→ **RAW DATA**:
+--

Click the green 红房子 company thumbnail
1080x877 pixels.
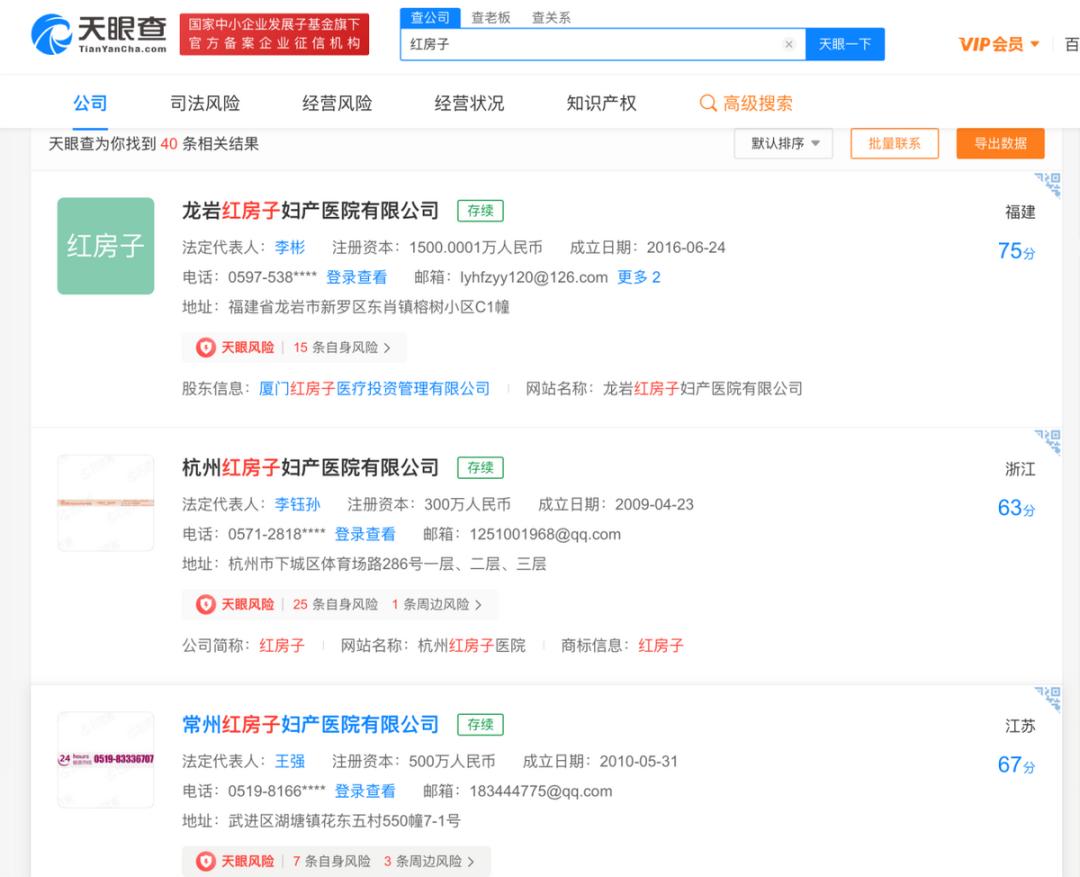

+--

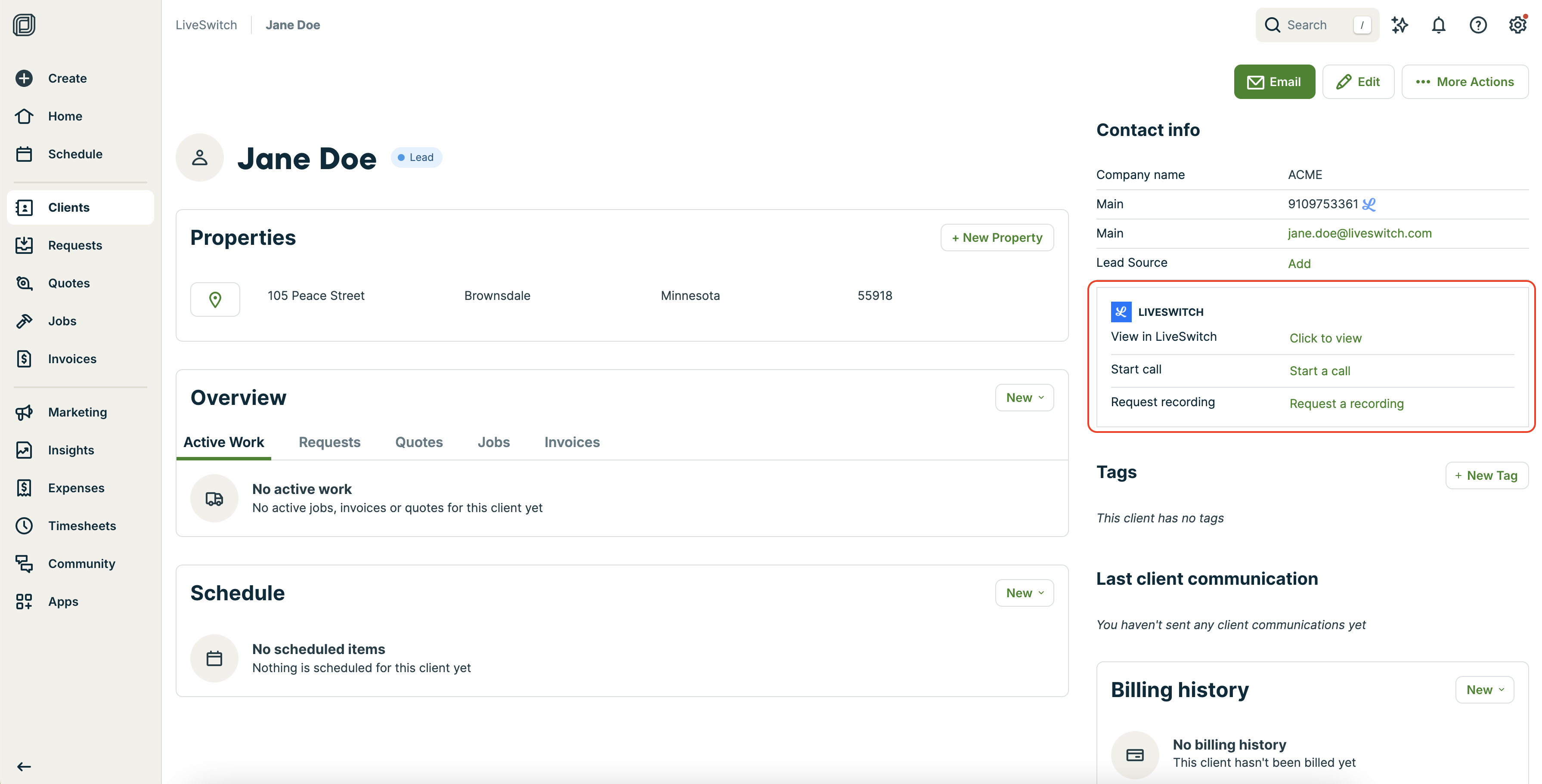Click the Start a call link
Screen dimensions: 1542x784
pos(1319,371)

+--

→ **STATED GOAL**: Rewrite the entries as a numbered list, from the line containing "Click the green 红房子 company thumbnail" through the line containing "1080x877 pixels.", inclusive, and leave out any blank lines.

→ **OUTPUT OF THE EXERCISE**:
1. Click the green 红房子 company thumbnail
2. 1080x877 pixels.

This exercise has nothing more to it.